Modus pungli ini pun berjalan sistematis. Setiap hari, sekitar 300 angkot dipalak Rp5.000 per unit—tanpa kuitansi dan tanpa aturan yang jelas.
Jika dihitung, uang haram ini mencapai Rp45 juta per bulan! Jumlah yang fantastis, namun bukan untuk kesejahteraan sopir, melainkan masuk ke kantong pribadi para pemalak.
Tak tahan dengan perlakuan ini, beberapa sopir akhirnya melapor ke polisi.
Laporan resmi telah dibuat dengan Nomor STPL/229/2024/Res 1.8/Reskrim dan Laporan Informasi LI/229/VII/Res.1.24/2024/Reskrim pada 22 Agustus 2024. Namun, hingga kini, tak ada tindakan tegas dari kepolisian.
Lebih mencengangkan, salah satu preman mengklaim pungutan ini sah karena telah mendapat ‘persetujuan’ dari para sopir melalui tanda tangan.
“Ada seratus sopir yang tanda tangan setuju masalah ini, Pak,” ujarnya dengan penuh percaya diri.
Namun, investigasi di lapangan menunjukkan fakta berbeda.
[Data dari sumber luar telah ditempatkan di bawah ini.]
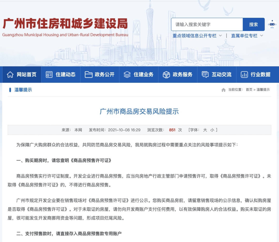Set font size to 小
Screen dimensions: 279x242
pos(212,130)
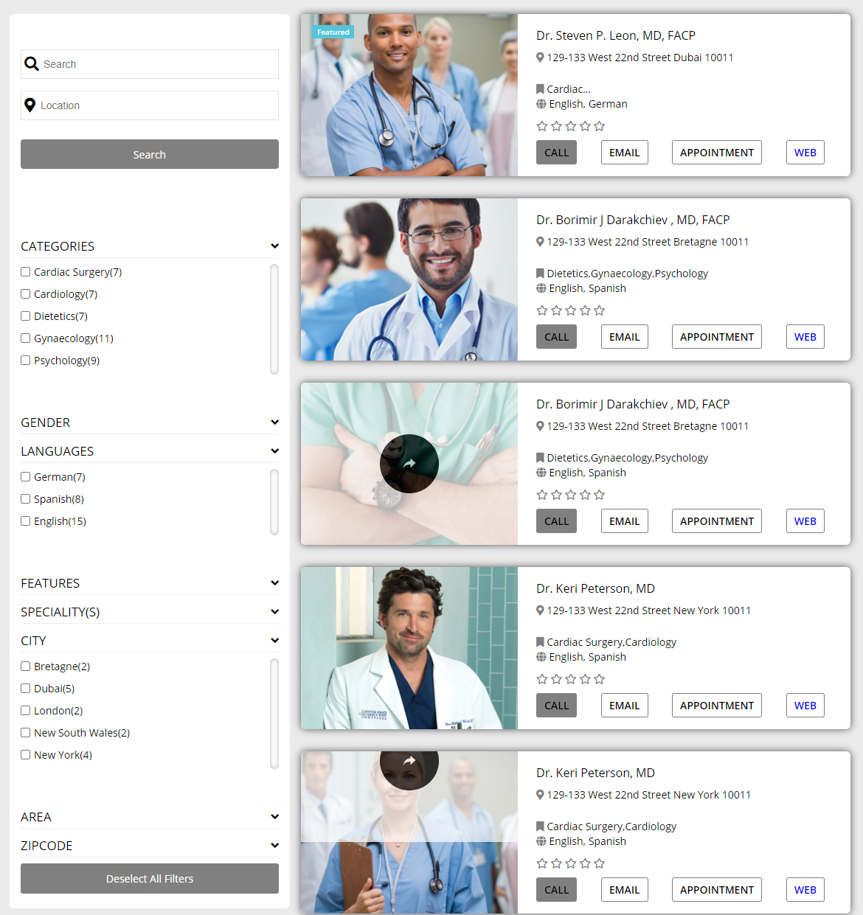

Preman-preman ini tak memiliki izin operasional angkutan, bahkan kartu identitas yang mereka tunjukkan bukan ID resmi, melainkan sekadar kartu peserta Muscabclub DPC Organda Makassar berinisial AI.
Lebih parahnya lagi, salah satu preman secara terang-terangan mengakui bahwa seluruh setoran haram tersebut masuk ke kantong pribadinya.
“Uang ini untuk saya, tidak ada yang lain,” katanya tanpa rasa bersalah.
Yang lebih mengkhawatirkan, praktik pungli ini diduga melibatkan oknum aparat yang turut menikmati setoran ilegal tersebut.
Hingga berita ini diturunkan, pihak kepolisian masih bungkam. Ketua Organda Kota Makassar? Tak ada pernyataan, tak ada tanggapan.
Lantas, siapa sebenarnya yang melindungi para preman ini? Mengapa mereka masih bebas memalak di jalanan tanpa tersentuh hukum? Publik menanti jawaban!